The path crests a little hill as the track ziagzags up the hillside to the left; the path leaves the woodland and descends to go through two clapper gates in quick succession. The path passes a field on either side before reaching a deer gate that leads into a forested area and then descends to reach a footbridge over a stream. The path starts to climb, and after a fifth of a mile curves sharply to the left to head uphill. Shortly after this it curves to the right to continue climbing steeply northeastwards.
The path meets a narrow track; turn right along the track, passing a viewpoint before starting to descend slightly to cross a stream on some stepping stones. On the other side of the stream the track starts to climb once more before joining a better-quality track at NH541310. Turn right to start following this track northeastwards through the woodland.
2.3 miles after entering the forest, the track leaves the trees through a deer gate at NH551327 and follows the track northwards across moorland. It passes the house at Corryfoyness to the right; ignore the track that leads off towards the house and instead continue northwards. The track crosses the Allt Coire Shalachaidh and goes through a field gate to enter some more forest.
A good track leads through the forest, soon turning to the left to head westwards before curving to the right to take a more northwesterly course. At NH541340 it passes the highest point on the entire trail and then starts to descend. It goes through a clapper gate and continues to the right of a barn. At a junction with another track at NH536344 beside the barn, turn right down a better-quality track. Follow this track northwards for 0.8 miles, passing a car park hidden in the trees on the right before the track ends at a T-junction with a road at NH541356.
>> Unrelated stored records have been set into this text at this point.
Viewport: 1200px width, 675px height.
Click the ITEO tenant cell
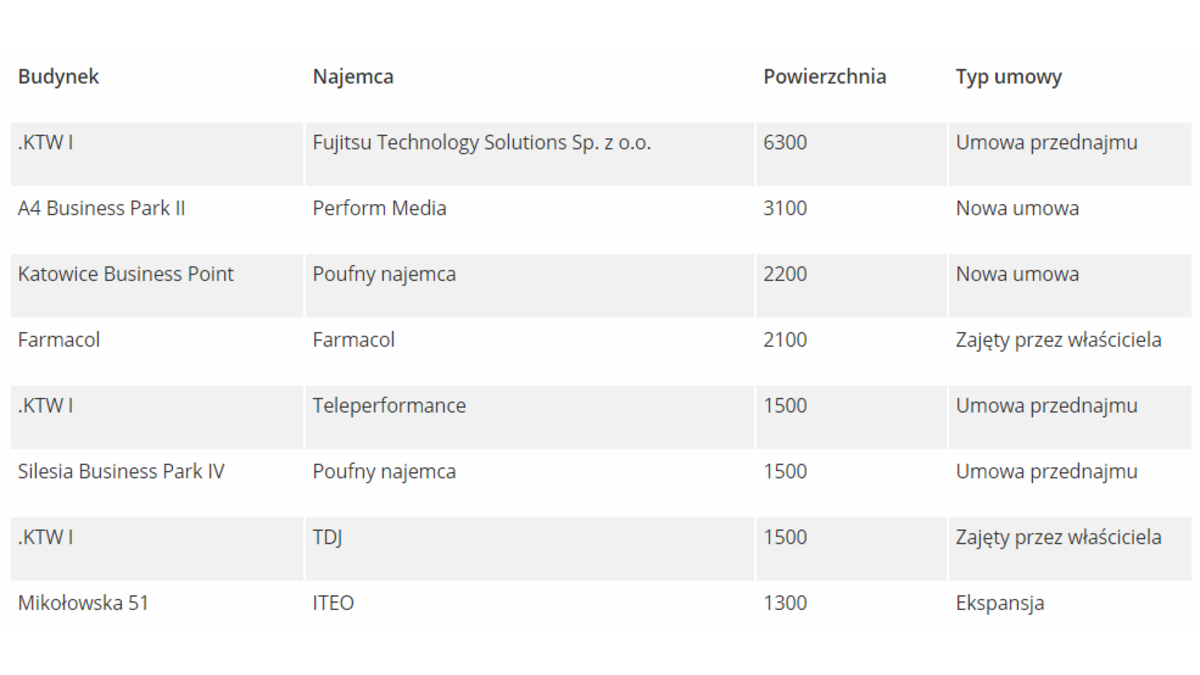[333, 603]
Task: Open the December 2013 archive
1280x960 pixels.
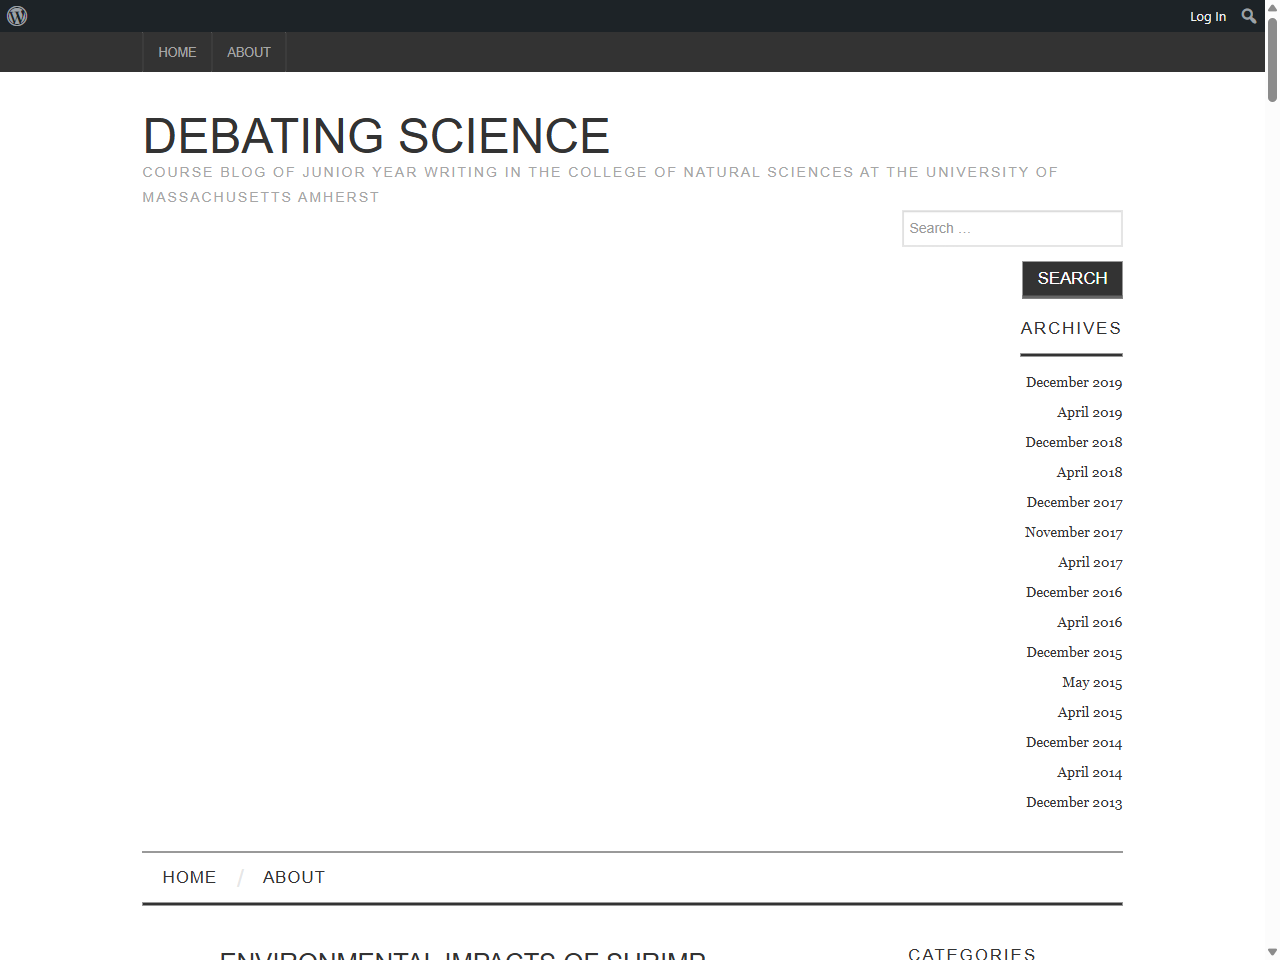Action: tap(1073, 802)
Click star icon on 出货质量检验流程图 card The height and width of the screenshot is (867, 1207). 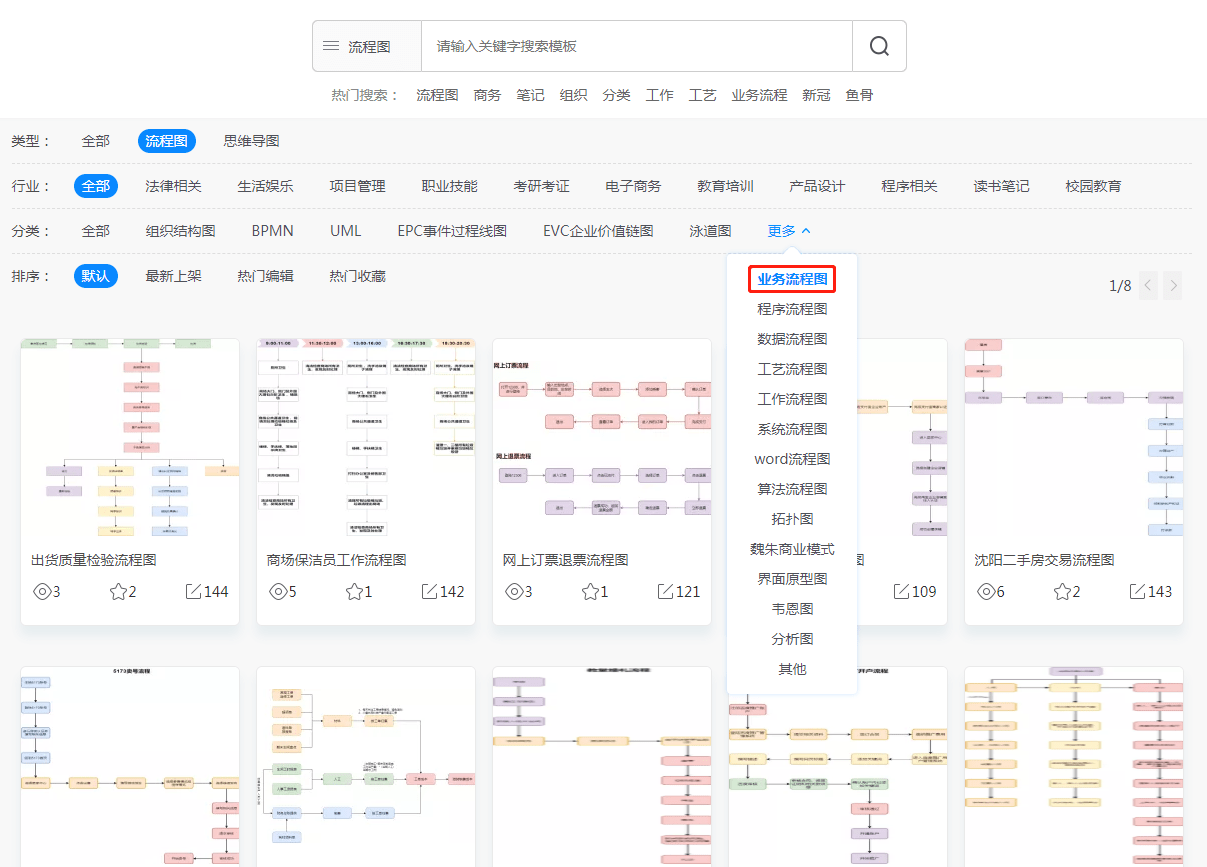(x=118, y=591)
Cross the road and go through a clapper gate to continue northwards along a path, following signs for a campsite and a cafe. It passes through a pretty scrubland area; the path is obvious and easy to follow. After three-quarters of a mile it curves to the right and goes through a clapper gate to reach a road at NH548368.
Places of interest
Lewiston and Drumnadrochit
The two villages of Lewiston and Drumnadrochit are situated about half a mile apart on the northern bank of Loch Ness. When combined, they are the largest settlement on the Great Glen Way between Fort Augustus and Inverness, and have several pubs, hotels and a large shop. Drumnadrochit also has a large car park beside the visitor's centre, and a couple of Loch Ness-monster themed attractions.
location UID #319
John Cobb and the water speed record
A beehive-shaped stone monument sits beside the A82 between Drumnadrochit and Inverness. It is a memorial to John Cobb, a racing driver who died whilst attempting to break the water speed record on Loch Ness in 1952. Before this he won the land speed record twice, in 1939 and 1947, on the latter occasion taking a car to 394 MPH. Unlike the more famous Malcolm and Donald Campbell, Cobb was a quiet man who did not seem to like publicity.
The Caiplich Prehistoric Settlement is a collection of prehistoric hut rings situated just off the Great Glen Way. There is little to see aside from bumps and lumps in the heather; there is a lay-by on the adjacent road where you can park.
location UID #322
Drumnadrochithas a bus stop on the A82(T), from where several bus services operate each day on the Citylink 919 route lead between Inverness and Fort William.
However Caiplich is situated at the end of a long road that has no public transport links. The only sensible way to get to public transport will be to link this leg with the next ones that lead into Inverness, from where bus services can be caught back to Drumnadrochit.
As usual, Traveline Scotland is an excellent resource for planning public transport journeys.